PROMPT:
Copy the mailing list post about slow Solr tests between "Posted to dev@lucene.apache.org" and "the scary places.", inclusive, and change "mental map" to "mental model" in the copy.

SOURCE DOCUMENT:
■ ■ ■ ■ ■ ■ ■
You are viewing a plain text version of this content. The canonical link for it is here.
Posted to dev@lucene.apache.org by Shawn Heisey <ap...@elyograg.org> on 2018/08/14 06:37:55 UTC

Speeding up the really slow Solr tests

If there's anyone I need to target specifically with this email, I think 
it's anyone who has a good working mental map of SolrCloud internals -- 
how everything interacts with ZK and between multiple nodes.  Erick 
deserves special mention because he's down in the test trenches 
frequently, slogging through the scary places.

There are a number of Solr tests, particularly those having to to with 
SolrCloud, that take a long time even on a particularly good test run.  
A bunch of them that take a minute or longer seem to involve ZooKeeper 
in some way, or exercise some other part of SolrCloud.

Here's some examples of the outliers:

    [junit4] Suite: org.apache.solr.cloud.api.collections.ShardSplitTest
    [junit4] Completed [421/829] on J2 in 464.11s, 10 tests

    [junit4] Suite: org.apache.solr.cloud.BasicDistributedZkTest
    [junit4] Completed [446/829] on J0 in 518.82s, 1 test

I'm wondering how much of the time on these long-running cloud tests is 
spent waiting for 15-60 second timeouts rather than actually executing 
test code.  Could we possibly speed some of these tests up just by 
adjusting timeouts to lower values?  My thought is that if a subsystem 
failure is expected as part of a test, why not expedite things so it 
happens in 5 seconds or less, instead of waiting 30 or 60 seconds?
■ ■ ■ ■ ■ ■ ■
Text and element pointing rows
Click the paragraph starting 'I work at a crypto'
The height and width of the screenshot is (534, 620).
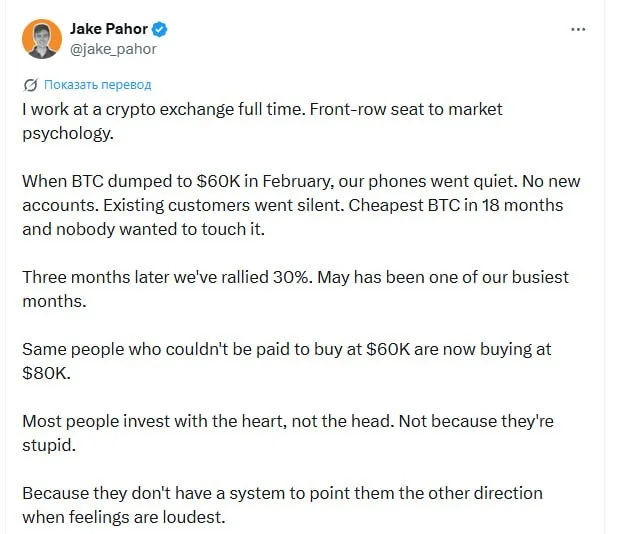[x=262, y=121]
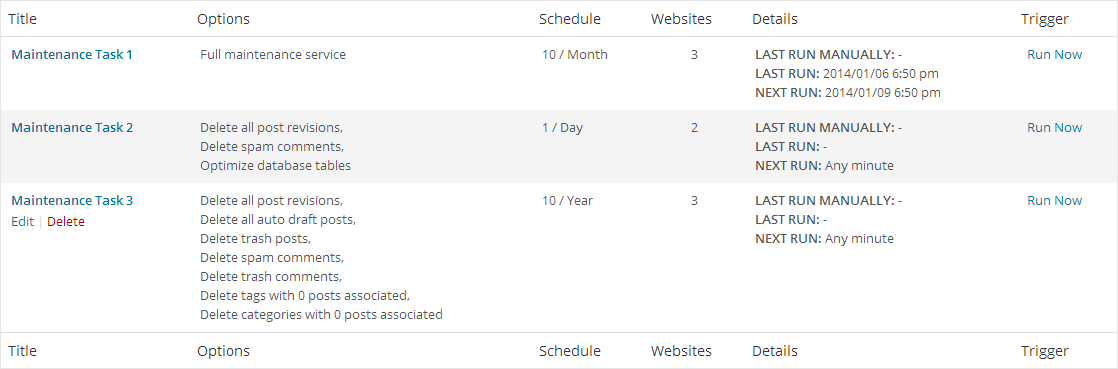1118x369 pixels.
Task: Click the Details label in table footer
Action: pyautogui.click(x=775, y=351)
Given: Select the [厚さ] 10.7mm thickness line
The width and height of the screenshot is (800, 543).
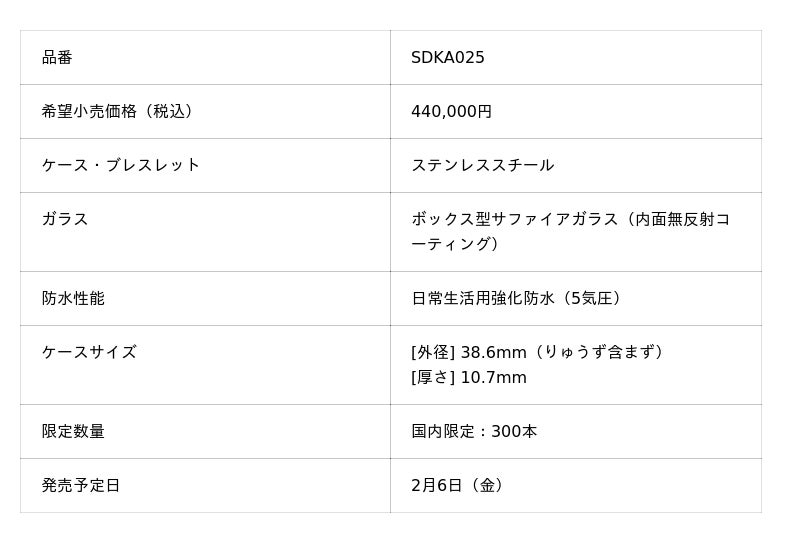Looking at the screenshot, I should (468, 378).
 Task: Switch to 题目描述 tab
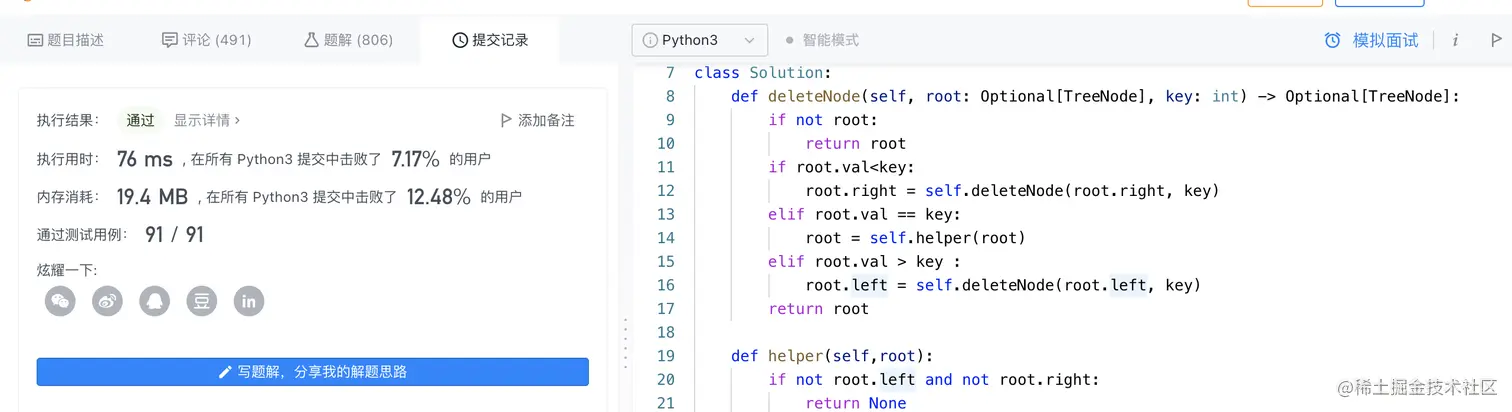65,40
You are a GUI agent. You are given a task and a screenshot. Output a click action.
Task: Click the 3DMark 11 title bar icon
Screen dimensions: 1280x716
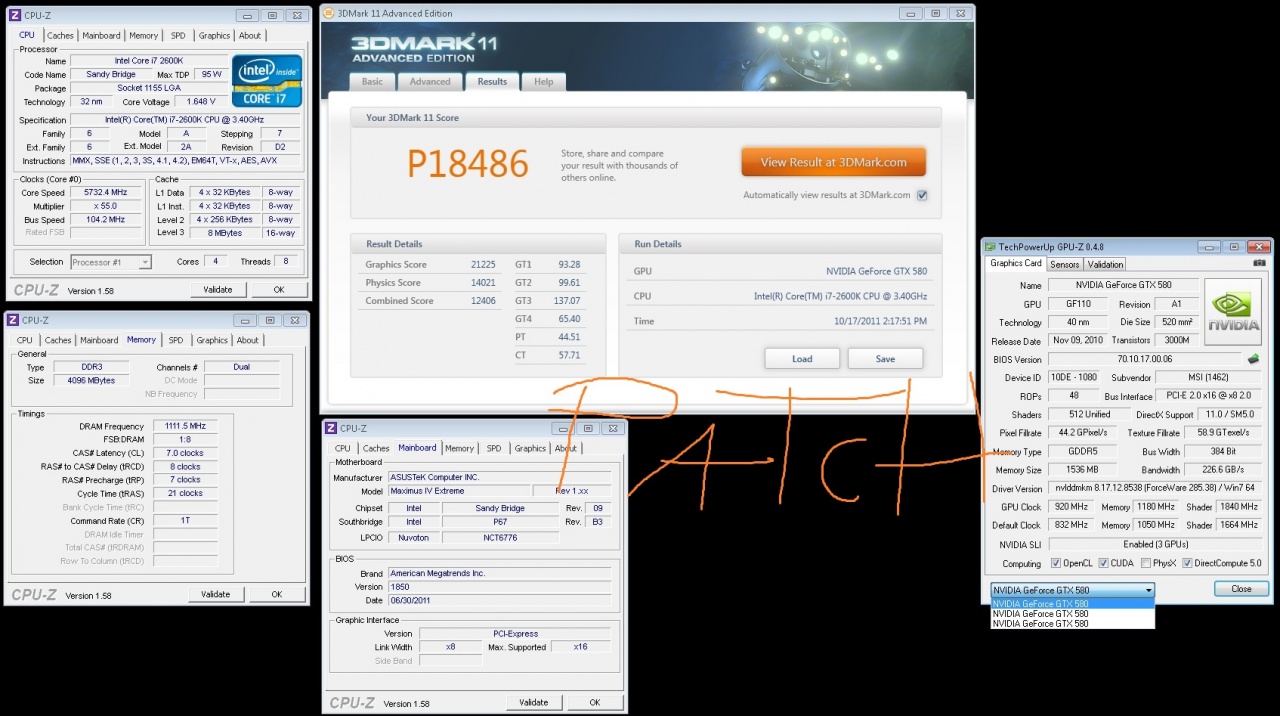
■ ■ ■ ■ ■ ■ ■
COMPLETED EXERCISE:
Posted to dev@lucene.apache.org by Shawn Heisey <ap...@elyograg.org> on 2018/08/14 06:37:55 UTC

Speeding up the really slow Solr tests

If there's anyone I need to target specifically with this email, I think 
it's anyone who has a good working mental model of SolrCloud internals -- 
how everything interacts with ZK and between multiple nodes.  Erick 
deserves special mention because he's down in the test trenches 
frequently, slogging through the scary places.